PHOENIX, March 3 - Airbus is seeking airline support for a new 400-seat jetliner provisionally dubbed the A350-8000 as competition escalates with Boeing over the world's largest two-engined jets, airline and aviation industry sources said.
After talking up the possibility of a new member of its A350 family, the European planemaker has swung into an active pre-marketing phase as it responds to a recent upgrade in the competing Boeing 777.
While Boeing has scored successes in the Gulf with its biggest-ever twin-engined jet, the 406-seat 777-9, Airbus is expected to aim its design at airlines that do not always require the performance needed for extreme Gulf conditions.
"It would have similar capacity and range (as the 777-9) and substantially lower seat-mile costs," Airbus sales chief John Leahy said in an interview on the sidelines of the Istat Americas air finance conference.

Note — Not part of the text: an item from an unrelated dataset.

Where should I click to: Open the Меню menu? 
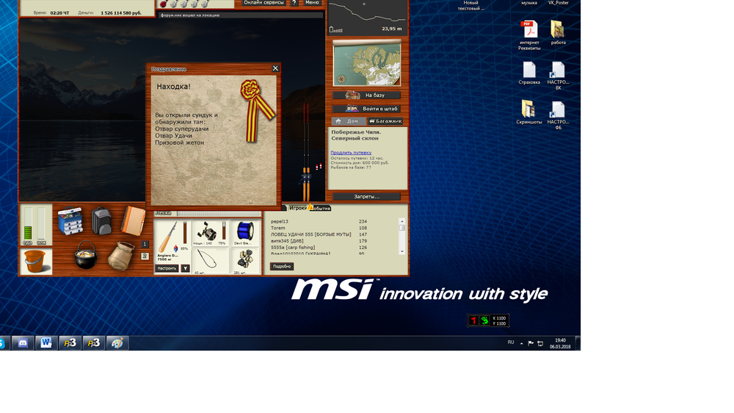[312, 3]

"We are showing it to airlines right now."
The project is the latest move in a game of leapfrog played by Airbus and Boeing over the past decade in the market for big twinjets, valued at about $1.9 trillion over 20 years.
It marks a shift in priorities after the oil price collapse eased pressure on Airbus to upgrade its larger four-engined A380, the output of which is declining because of slow sales.

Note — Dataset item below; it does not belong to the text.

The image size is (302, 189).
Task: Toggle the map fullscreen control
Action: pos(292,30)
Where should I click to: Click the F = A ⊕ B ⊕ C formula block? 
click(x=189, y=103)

Two airlines whose stance could be decisive in whether Airbus launches the new jet are Singapore Airlines and British Airways.
Singapore took delivery of its first smaller A350-900 model this week and has long been weighing up the 777-9.

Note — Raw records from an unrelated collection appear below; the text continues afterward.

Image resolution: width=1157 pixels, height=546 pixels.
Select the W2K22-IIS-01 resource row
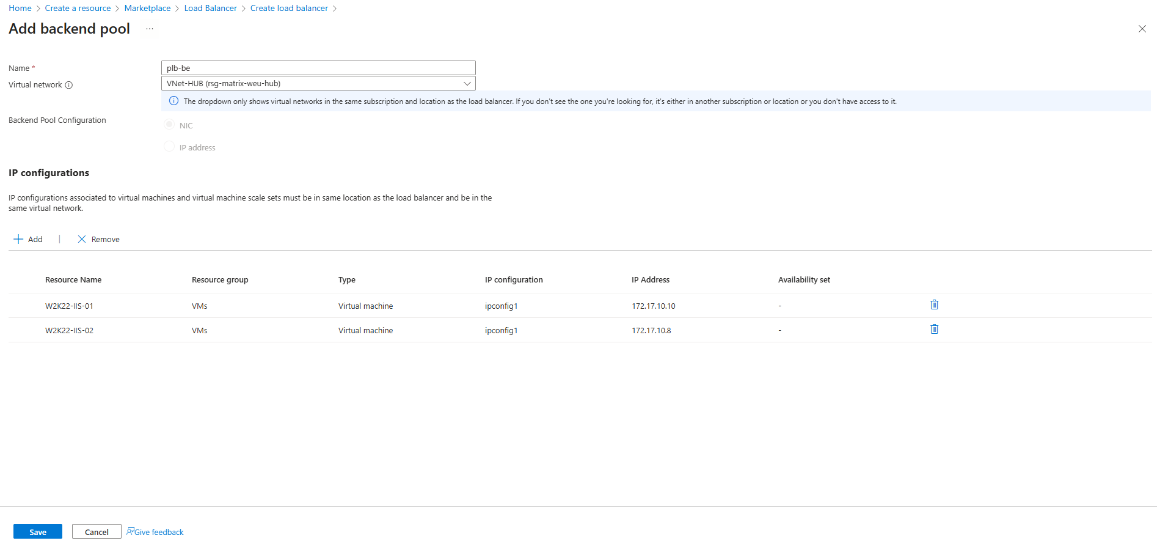click(x=69, y=306)
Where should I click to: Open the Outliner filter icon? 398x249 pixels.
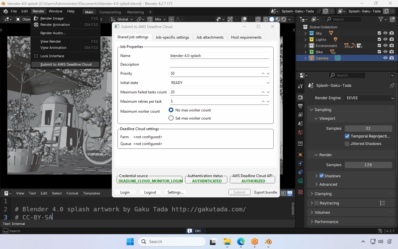[382, 19]
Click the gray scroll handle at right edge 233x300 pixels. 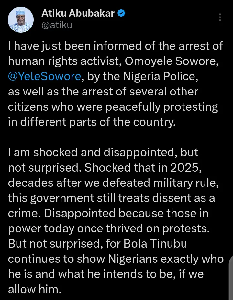[231, 278]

Both airlines declined to comment.
In Singapore, where Airbus' planemaking president, Fabrice Bregier, stopped over on Thursday after a China visit, a company spokesman declined to comment.
The A350 XWB (Extra Wide Body) family was launched after a string of setbacks in 2006 to compete with Boeing's mid-sized 787 Dreamliner and the larger 777.
Boeing responded to the all-new jet by upgrading its existing 777 family to include the 777-9, one of a pair of jets also known as the 777X series.
Boeing has sold 306 777X jets. But after an initial burst, sales have hit a lean patch. Airbus has sold 181 A350-1000s.
Key decisions
The new, bigger A350 would use a derivative of the latest Rolls-Royce Trent XWB planned for the A350-1000. One person briefed on the plans said it would boost thrust to just over 100,000 pounds from the current 97,000.
Airbus believes that would compete well for a large majority of the industry's needs and eclipse the heavier 777X.
Boeing dismissed the proposal.
"We're not surprised that Airbus is attempting to fill a hole in its product lineup after losing market share to the 777X. At the end of the day, we'll still have the better airplane," Marketing Vice-President Randy Tinseth told Reuters.
Some analysts said a key to the project would be how easily Rolls-Royce could expand a full slate of projects, even without pushing performance to the limits needed by Mideast carriers.
"This sounds like they are making a virtue of its lack of hot-and-high performance compared to 777-9 when maybe it's the case that Rolls can't afford, or doesn't want to, do a much bigger and substantially new engine," said Nick Cunningham of UK-based Agency Partners.
One engine expert estimated the upgrade could cost half a billion dollars and require a bigger fan and new materials.
Rolls-Royce was not immediately available for comment.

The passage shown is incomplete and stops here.